_What is needed:_ Among the lines below, copy exactly those from the one with "Collapse the Course Setup section" through the one with "Screen dimensions: 1366x768", counting both ends.

_Recorded data:_
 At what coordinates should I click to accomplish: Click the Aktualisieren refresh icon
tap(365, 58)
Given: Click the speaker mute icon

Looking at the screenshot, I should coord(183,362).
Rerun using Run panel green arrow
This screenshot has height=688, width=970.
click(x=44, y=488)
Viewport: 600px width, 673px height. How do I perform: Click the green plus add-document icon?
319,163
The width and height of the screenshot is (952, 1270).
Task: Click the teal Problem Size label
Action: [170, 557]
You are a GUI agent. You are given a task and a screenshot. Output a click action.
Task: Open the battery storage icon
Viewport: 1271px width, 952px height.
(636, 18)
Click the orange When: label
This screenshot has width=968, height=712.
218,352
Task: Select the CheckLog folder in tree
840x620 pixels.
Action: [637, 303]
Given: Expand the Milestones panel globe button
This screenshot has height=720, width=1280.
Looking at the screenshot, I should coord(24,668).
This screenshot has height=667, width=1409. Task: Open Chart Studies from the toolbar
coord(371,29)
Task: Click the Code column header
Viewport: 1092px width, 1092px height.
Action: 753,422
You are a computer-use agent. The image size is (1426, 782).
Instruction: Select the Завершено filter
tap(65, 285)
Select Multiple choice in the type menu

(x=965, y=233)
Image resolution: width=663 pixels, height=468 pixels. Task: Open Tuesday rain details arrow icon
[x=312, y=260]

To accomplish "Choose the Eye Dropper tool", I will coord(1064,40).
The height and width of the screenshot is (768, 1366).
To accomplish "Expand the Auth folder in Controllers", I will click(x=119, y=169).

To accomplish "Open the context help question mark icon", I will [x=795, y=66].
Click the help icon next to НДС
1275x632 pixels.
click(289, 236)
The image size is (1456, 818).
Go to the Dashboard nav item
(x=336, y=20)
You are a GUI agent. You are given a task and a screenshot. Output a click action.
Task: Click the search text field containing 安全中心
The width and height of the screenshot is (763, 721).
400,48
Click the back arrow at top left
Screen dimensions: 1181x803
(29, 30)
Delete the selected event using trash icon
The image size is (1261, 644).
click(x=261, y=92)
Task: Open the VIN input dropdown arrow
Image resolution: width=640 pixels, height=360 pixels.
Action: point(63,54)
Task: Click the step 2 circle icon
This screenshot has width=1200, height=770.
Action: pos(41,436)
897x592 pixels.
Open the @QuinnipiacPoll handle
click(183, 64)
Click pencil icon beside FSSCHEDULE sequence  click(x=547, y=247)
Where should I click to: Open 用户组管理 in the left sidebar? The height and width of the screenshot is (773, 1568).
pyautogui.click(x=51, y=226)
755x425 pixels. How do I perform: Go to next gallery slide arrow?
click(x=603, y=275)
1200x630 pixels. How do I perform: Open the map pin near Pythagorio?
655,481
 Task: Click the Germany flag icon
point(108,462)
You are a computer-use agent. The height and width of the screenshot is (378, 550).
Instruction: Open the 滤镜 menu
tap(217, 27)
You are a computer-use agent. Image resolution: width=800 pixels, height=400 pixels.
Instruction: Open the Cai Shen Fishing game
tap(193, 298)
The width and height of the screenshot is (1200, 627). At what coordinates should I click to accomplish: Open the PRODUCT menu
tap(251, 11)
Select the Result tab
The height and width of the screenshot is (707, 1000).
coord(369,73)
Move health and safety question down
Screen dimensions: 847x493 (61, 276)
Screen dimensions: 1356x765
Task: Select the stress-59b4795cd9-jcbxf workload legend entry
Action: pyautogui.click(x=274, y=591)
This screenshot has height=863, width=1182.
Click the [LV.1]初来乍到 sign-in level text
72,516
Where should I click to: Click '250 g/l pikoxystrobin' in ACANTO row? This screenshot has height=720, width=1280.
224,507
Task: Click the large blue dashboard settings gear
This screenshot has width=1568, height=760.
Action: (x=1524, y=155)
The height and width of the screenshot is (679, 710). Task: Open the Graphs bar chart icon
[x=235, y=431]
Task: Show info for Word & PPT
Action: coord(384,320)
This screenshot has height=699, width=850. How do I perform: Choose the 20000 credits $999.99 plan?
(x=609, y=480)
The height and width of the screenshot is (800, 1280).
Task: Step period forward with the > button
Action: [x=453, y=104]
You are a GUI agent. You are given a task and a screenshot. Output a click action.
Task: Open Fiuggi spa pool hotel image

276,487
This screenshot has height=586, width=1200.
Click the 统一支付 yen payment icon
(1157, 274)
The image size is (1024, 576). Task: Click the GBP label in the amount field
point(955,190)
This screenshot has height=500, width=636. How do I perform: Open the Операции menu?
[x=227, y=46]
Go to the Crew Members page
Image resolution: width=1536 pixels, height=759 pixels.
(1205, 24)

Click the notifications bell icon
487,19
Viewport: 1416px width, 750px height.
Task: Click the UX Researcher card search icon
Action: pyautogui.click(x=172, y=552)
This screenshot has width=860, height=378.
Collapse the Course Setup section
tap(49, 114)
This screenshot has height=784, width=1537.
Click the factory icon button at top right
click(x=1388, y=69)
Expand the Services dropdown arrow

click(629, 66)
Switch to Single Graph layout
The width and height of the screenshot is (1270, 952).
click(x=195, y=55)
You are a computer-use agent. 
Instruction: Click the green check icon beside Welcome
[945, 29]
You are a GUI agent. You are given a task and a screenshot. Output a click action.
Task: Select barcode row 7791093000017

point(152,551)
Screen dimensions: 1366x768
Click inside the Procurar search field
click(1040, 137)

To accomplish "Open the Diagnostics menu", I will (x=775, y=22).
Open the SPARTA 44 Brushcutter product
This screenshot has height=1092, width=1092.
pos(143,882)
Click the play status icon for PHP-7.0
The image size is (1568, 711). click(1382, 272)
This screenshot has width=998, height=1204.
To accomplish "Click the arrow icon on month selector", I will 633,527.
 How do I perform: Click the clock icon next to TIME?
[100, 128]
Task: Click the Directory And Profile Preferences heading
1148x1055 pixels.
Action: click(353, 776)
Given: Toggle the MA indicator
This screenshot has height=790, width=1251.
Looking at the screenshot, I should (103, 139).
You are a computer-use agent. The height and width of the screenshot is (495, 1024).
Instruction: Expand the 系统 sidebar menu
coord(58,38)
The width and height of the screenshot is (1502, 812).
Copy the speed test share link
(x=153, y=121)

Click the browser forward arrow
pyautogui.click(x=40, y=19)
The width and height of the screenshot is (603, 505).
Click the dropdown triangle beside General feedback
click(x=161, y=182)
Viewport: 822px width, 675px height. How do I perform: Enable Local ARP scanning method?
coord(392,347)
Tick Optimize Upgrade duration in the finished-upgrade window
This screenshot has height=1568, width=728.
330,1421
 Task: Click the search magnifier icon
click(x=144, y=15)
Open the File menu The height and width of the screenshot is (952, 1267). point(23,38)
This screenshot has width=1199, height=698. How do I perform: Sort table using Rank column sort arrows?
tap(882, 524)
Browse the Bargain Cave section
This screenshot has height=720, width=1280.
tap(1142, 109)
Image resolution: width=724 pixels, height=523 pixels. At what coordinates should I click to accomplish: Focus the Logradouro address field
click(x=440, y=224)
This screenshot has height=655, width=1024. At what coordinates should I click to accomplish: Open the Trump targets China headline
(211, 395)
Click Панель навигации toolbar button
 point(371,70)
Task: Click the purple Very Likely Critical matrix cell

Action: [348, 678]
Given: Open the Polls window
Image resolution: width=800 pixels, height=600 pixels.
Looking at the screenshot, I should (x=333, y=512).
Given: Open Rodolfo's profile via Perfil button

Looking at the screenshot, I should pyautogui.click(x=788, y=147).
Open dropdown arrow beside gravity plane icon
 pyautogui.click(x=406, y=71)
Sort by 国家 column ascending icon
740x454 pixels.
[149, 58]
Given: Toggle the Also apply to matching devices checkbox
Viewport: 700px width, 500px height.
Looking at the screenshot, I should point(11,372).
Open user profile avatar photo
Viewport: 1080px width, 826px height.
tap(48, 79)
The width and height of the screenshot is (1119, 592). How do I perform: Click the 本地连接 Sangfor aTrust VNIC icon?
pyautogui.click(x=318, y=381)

_Task answer:_
Collapse the Course Setup section
tap(49, 114)
This screenshot has height=784, width=1537.
Click the factory icon button at top right
click(x=1388, y=69)
Expand the Services dropdown arrow

click(629, 66)
Switch to Single Graph layout
The width and height of the screenshot is (1270, 952).
click(x=195, y=55)
You are a computer-use agent. 
Instruction: Click the green check icon beside Welcome
[945, 29]
You are a GUI agent. You are given a task and a screenshot. Output a click action.
Task: Select barcode row 7791093000017

point(152,551)
Screen dimensions: 1366x768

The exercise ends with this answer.